:: ASSIGNED TASK ::
Where the string "accomplish" shows up in a line of the records, copy that line.

:: SUPPLIED RECORDS ::
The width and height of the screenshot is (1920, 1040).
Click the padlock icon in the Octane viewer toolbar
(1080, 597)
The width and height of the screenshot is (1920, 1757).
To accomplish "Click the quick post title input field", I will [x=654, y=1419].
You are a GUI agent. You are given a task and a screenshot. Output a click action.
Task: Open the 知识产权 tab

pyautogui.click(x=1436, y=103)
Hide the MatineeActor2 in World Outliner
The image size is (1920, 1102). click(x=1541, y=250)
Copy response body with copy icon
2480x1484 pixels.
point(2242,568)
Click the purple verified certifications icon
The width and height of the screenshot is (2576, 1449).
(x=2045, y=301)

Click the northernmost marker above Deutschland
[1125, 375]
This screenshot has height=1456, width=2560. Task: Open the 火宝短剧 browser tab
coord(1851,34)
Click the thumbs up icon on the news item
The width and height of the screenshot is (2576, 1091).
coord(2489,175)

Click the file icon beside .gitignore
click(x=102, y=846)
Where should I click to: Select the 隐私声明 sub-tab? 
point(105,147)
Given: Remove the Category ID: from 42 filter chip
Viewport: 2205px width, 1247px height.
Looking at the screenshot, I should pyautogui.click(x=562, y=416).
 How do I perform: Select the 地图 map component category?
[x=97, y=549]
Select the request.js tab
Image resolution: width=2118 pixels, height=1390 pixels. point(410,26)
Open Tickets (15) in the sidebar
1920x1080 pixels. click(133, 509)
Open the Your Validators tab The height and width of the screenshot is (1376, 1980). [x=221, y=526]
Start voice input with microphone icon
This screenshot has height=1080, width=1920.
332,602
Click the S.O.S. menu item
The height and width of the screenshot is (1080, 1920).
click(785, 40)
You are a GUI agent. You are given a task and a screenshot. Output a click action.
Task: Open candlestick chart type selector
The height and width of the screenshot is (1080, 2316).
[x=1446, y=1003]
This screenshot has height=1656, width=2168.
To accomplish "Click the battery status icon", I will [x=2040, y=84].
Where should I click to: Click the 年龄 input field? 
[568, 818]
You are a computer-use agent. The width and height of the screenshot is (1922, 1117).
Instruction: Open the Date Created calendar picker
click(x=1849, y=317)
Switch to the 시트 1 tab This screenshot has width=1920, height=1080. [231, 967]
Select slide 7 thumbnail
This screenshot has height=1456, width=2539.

:: YOUR SOLUTION ::
To accomplish "Click the quick post title input field", I will [x=654, y=1419].
To accomplish "Click the battery status icon", I will [x=2040, y=84].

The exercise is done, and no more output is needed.